More than seven in 10 (71%) UK adults are still managing to save at least some money every month despite the current economic landscape, a new study from Aviva has suggested.
Aviva’s findings indicated that the average amount saved each month is around £194 per person, with most (37%) prioritising a “good return on their investment” over other factors.
Those who use ISAs as a vehicle for saving to take advantage of their tax allowances, tend to hold Cash ISAs (75%) rather than a Stocks and Shares ISA (18%), which Aviva suggested has been a steady picture across the market since ISAs were first introduced in 1999.
According to Aviva’s research – which was based on a study of 3,000 UK adults, of which 1,358 have an ISA – the bias towards Cash ISAs is partly because investors believe Stocks & Shares ISAs are “too risky” (19%). The findings also indicated that investors think it’s “easier to pay into the Cash ISA they already have” (15%), while one in nine (11%) “worry they won’t be able to withdraw the money if they need it”.
However, Aviva also warned that this reliance on cash could be costing savers hundreds of pounds every year.

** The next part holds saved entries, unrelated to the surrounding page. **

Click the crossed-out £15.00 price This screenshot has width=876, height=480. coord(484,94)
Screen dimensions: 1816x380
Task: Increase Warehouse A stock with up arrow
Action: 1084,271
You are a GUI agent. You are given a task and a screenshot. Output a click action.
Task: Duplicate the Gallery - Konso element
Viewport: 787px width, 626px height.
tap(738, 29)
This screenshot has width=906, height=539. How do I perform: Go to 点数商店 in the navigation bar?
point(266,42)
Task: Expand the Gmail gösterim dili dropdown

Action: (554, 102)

With inflation hitting 6.2%, its highest level in 30 years, millions who have Cash ISAs or hold cash in their current account are now losing money month after month, in real terms. Aviva estimated that a cash amount of £10,000 in five years time might be worth only about £8,500 in today’s money, if inflation moves as predicted.

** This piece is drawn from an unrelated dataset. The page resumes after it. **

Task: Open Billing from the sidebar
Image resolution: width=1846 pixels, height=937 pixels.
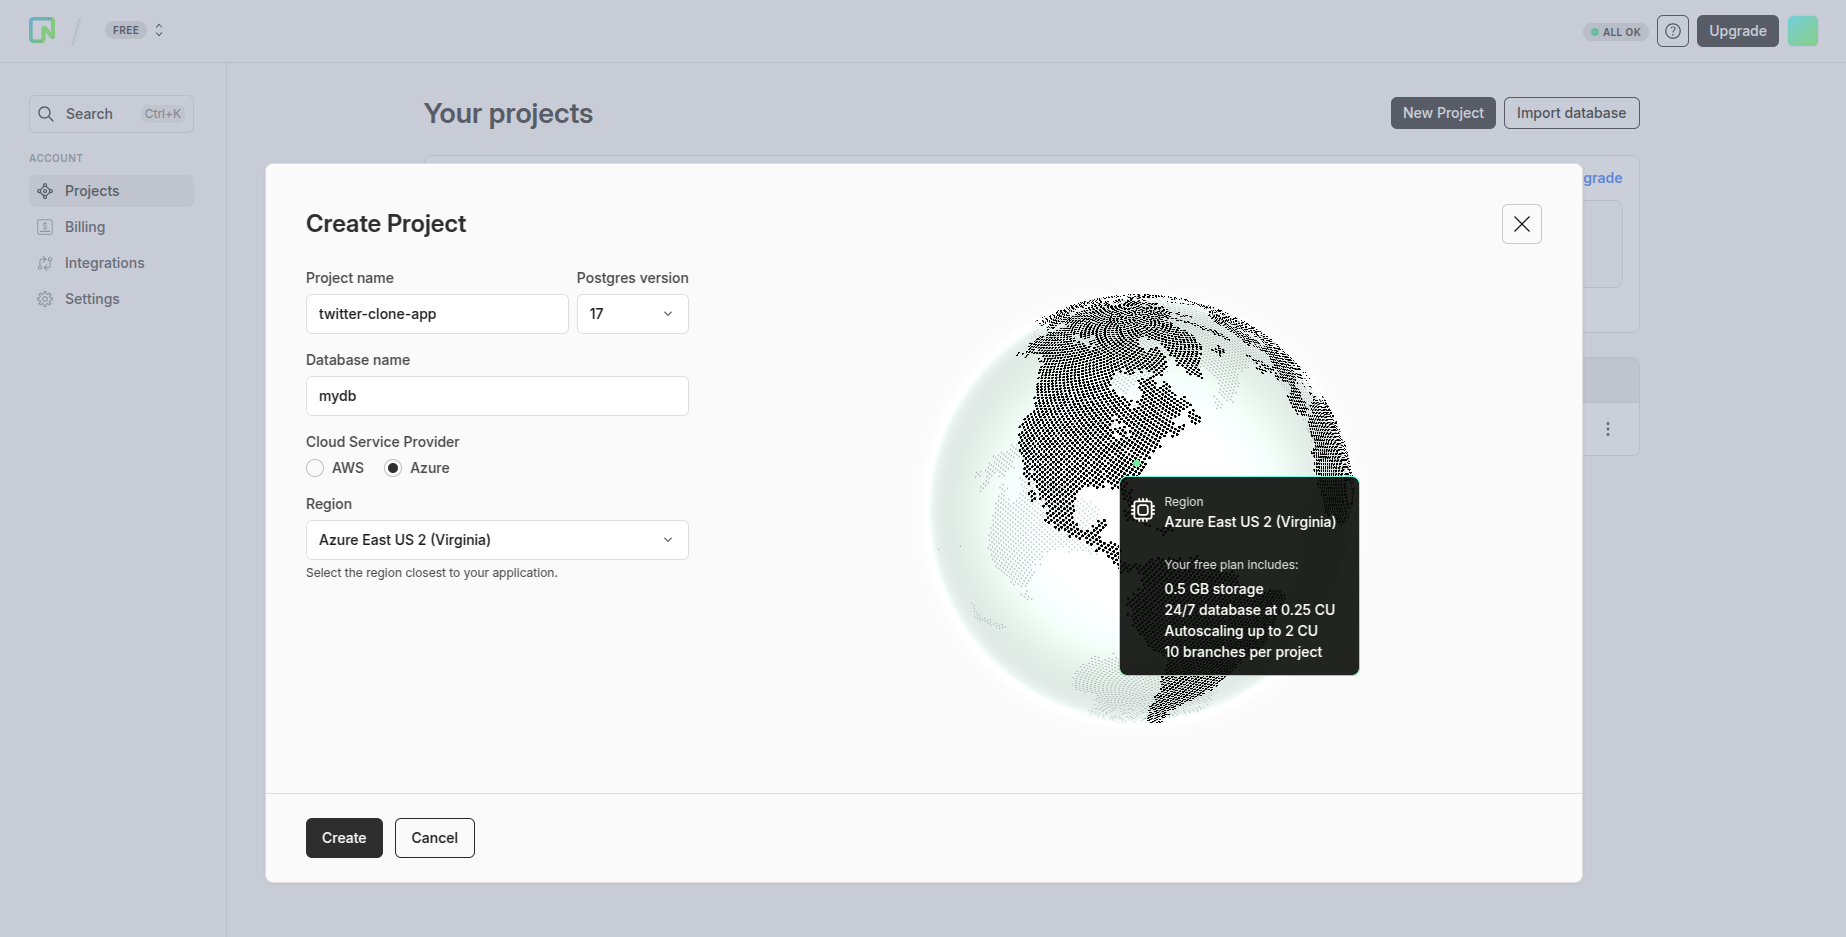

Aviva senior propositions manager, Richard Kelsall, commented: “It is more than 30 years since we last saw inflation at its current level and so for many, today’s rising prices are a distant memory and for some it is entirely new, uncharted territory. Clearly the cost of living squeeze means that not everyone can afford to save anything right now, but those with a little extra to spare can often make their savings work much harder for them.
“While it's always important for people to hold some form of easily accessible cash savings for day to day living and emergencies – many household essentials are at the forefront of inflationary pressures. Cash ISAs remain most popular amongst ISA investors, but they only provide savers with relatively low return.
“However, if an investor is looking to keep up with, or beat, inflation and willing to take a longer-term view they could secure a higher rate of return on their investment by looking at a Stocks & Shares ISA.”